New Mexico’s alien nation

From the out-there kitsch of modern-day Roswell to the skyward-bound spirituality of Taos, the people of this southwest US state can’t seem to stop staring at the sky.

The badlands of New Mexico epitomise the raw, stark beauty of the Wild West. Vast mountain ranges and plateaued mesas stand impassive in the desert haze. Ragged gorges, carved out by the Rio Grande River, rip into the land like an open wound. Rows of aspen trees turn to a chemical yellow in the relentless southwestern sun, spotlighting the rolling ranches that are home to cattle and horses. And above it all, the infinite New Mexico sky, an almost physical presence pressing down upon the horizon like a paperweight.

Related slideshow: An otherworldly culture in New Mexico

The state of New Mexico has so much beauty that you can’t help but feel sorry for poor old Roswell, a small town in the south. The country round here is lacking almost all of the above. In fact, the only thing that Roswell country has got going for it aesthetically is… flatness. Nowhere does flatness like Roswell.
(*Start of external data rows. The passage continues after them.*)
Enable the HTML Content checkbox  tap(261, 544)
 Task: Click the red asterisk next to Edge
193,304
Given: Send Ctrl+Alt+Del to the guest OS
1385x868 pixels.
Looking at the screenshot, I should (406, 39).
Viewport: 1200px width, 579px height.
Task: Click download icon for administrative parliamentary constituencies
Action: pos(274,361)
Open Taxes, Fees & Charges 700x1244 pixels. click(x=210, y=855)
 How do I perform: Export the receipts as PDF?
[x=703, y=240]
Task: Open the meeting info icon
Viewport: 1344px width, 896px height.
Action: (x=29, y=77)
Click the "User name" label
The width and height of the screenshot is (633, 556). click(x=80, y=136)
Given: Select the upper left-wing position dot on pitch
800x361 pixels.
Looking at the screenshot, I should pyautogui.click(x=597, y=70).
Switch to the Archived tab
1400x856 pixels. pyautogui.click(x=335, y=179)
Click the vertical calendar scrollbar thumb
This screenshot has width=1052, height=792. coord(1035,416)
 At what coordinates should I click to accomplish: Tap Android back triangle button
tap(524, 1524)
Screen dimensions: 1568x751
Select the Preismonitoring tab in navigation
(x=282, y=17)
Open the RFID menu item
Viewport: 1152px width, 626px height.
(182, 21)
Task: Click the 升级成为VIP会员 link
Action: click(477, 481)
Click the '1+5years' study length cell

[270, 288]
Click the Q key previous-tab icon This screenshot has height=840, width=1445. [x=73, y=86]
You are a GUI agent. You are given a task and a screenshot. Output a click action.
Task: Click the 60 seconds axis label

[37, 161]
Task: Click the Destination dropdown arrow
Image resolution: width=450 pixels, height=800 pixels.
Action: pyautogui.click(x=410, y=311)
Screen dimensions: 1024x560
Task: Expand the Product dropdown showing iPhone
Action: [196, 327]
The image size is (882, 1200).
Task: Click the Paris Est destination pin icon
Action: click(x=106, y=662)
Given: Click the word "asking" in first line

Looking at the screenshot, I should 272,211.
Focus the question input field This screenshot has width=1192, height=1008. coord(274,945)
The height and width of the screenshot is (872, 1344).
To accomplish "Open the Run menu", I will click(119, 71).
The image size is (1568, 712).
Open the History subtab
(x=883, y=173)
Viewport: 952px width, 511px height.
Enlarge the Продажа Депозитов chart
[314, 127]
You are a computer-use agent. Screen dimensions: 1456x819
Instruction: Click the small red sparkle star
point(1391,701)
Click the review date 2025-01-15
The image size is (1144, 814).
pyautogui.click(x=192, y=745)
The desert here is a ruler-edge sheet of mute brown dirt, studded with the occasional spiky yucca tree, and goes on and on and on, much in the same interminable way as a pub bore.

But while Roswell might not have much, what it does have is out of this world. This town is the UFO capital of the USA – perhaps the only place on Earth where aliens have actually landed. The story goes that, in 1947, a Roswell rancher named Mac Brazel came across a field of metallic debris. The metal was unlike any he had seen before; he could pick it up, scrunch it in his hand and watch it spring back to its original shape. That same day, a local undertaker received a call from a military base asking for a supply of child-sized caskets. Arriving at the hospital, he was met by a nurse who told him in a panic that she’d seen military doctors examining the bodies of a number of child-sized grey aliens with huge saucer-like eyes.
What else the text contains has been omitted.